First, the sheer number of data sources coupled to the seemingly ubiquitous distribution of those sources mean that we are faced with an increased imbalance between where the data and traditional compute resources reside. Addressing this imbalance calls for leveraging whatever computing is available wherever it is. However, heterogeneity across both computational tasks and computational resources creates a highly complex distributed computation challenge. What should be computed where, what is the right trade-off between communication and computations, how should computations be structured (broken-up) to best take advantage of available local resources, how do we account for both resources and timeliness constraints, etc.? Tackling those many inter-dependent questions is both an opportunity and a major obstacle in realizing the full benefits of an IoT-powered environment.

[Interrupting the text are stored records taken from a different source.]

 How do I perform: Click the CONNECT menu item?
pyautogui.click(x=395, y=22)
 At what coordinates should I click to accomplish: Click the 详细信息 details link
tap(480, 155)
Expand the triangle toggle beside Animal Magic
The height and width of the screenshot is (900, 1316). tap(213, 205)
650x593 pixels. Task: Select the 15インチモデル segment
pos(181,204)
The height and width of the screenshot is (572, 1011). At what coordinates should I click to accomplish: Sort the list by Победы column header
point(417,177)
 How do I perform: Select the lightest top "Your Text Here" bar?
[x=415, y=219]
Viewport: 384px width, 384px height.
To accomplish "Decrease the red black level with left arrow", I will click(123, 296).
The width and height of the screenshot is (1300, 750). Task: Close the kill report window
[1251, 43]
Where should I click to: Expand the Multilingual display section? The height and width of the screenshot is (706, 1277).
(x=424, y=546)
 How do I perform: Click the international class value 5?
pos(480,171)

The second and possibly much more pernicious challenge stems from the many security and privacy implications that IoT raises. Our track record in controlling data usage from a single source is at best poor, and so how can we hope to understand and manage the use of data acquired and consumed in so many different places more often than not without anyone being fully aware of it. Conversely, with many services depending on the continuous availability of different (IoT) data sources, the attack surface of those services dwarfs that of even today’s most complex systems. Without a comprehensive and principled approach to those questions, we run the risk of both distrust in IoT systems and their exploitation to highly disruptive ends. Failure on either front could severely curtail the anticipated growth of the IoT ecosystem.